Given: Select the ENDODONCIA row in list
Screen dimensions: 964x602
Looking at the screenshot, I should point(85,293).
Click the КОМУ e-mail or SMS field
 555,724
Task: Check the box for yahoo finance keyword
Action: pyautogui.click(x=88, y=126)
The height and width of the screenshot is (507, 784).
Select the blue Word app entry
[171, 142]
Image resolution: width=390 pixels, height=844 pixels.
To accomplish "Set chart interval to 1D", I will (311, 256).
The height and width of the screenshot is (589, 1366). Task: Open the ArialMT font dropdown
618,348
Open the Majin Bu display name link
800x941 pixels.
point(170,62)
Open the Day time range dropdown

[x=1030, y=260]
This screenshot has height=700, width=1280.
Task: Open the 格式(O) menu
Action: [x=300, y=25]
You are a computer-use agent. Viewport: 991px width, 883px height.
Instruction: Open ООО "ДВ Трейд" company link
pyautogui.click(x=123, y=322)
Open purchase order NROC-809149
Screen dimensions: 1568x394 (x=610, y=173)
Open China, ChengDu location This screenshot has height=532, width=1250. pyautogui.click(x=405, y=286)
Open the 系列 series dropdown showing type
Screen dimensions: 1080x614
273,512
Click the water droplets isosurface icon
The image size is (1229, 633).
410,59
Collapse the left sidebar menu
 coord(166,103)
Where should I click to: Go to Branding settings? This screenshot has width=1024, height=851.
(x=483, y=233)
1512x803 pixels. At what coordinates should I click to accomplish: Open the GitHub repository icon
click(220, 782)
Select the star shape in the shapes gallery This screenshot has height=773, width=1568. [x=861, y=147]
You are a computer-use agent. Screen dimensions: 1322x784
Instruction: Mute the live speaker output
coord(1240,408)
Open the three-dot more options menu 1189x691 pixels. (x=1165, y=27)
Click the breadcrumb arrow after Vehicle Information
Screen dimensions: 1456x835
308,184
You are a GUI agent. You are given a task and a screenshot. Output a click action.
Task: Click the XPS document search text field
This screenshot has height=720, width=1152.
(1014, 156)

_____

* _TASK DIRECTIONS_
Edit the data from the line containing "Open China, ChengDu" through the end, inclusive, so that "shapes gallery" becomes "shape library" and nothing else changes.

* _COMPLETE OUTPUT_
Open China, ChengDu location This screenshot has height=532, width=1250. pyautogui.click(x=405, y=286)
Open the 系列 series dropdown showing type
Screen dimensions: 1080x614
273,512
Click the water droplets isosurface icon
The image size is (1229, 633).
410,59
Collapse the left sidebar menu
 coord(166,103)
Where should I click to: Go to Branding settings? This screenshot has width=1024, height=851.
(x=483, y=233)
1512x803 pixels. At what coordinates should I click to accomplish: Open the GitHub repository icon
click(220, 782)
Select the star shape in the shape library This screenshot has height=773, width=1568. [x=861, y=147]
You are a computer-use agent. Screen dimensions: 1322x784
Instruction: Mute the live speaker output
coord(1240,408)
Open the three-dot more options menu 1189x691 pixels. (x=1165, y=27)
Click the breadcrumb arrow after Vehicle Information
Screen dimensions: 1456x835
308,184
You are a GUI agent. You are given a task and a screenshot. Output a click action.
Task: Click the XPS document search text field
This screenshot has height=720, width=1152.
(1014, 156)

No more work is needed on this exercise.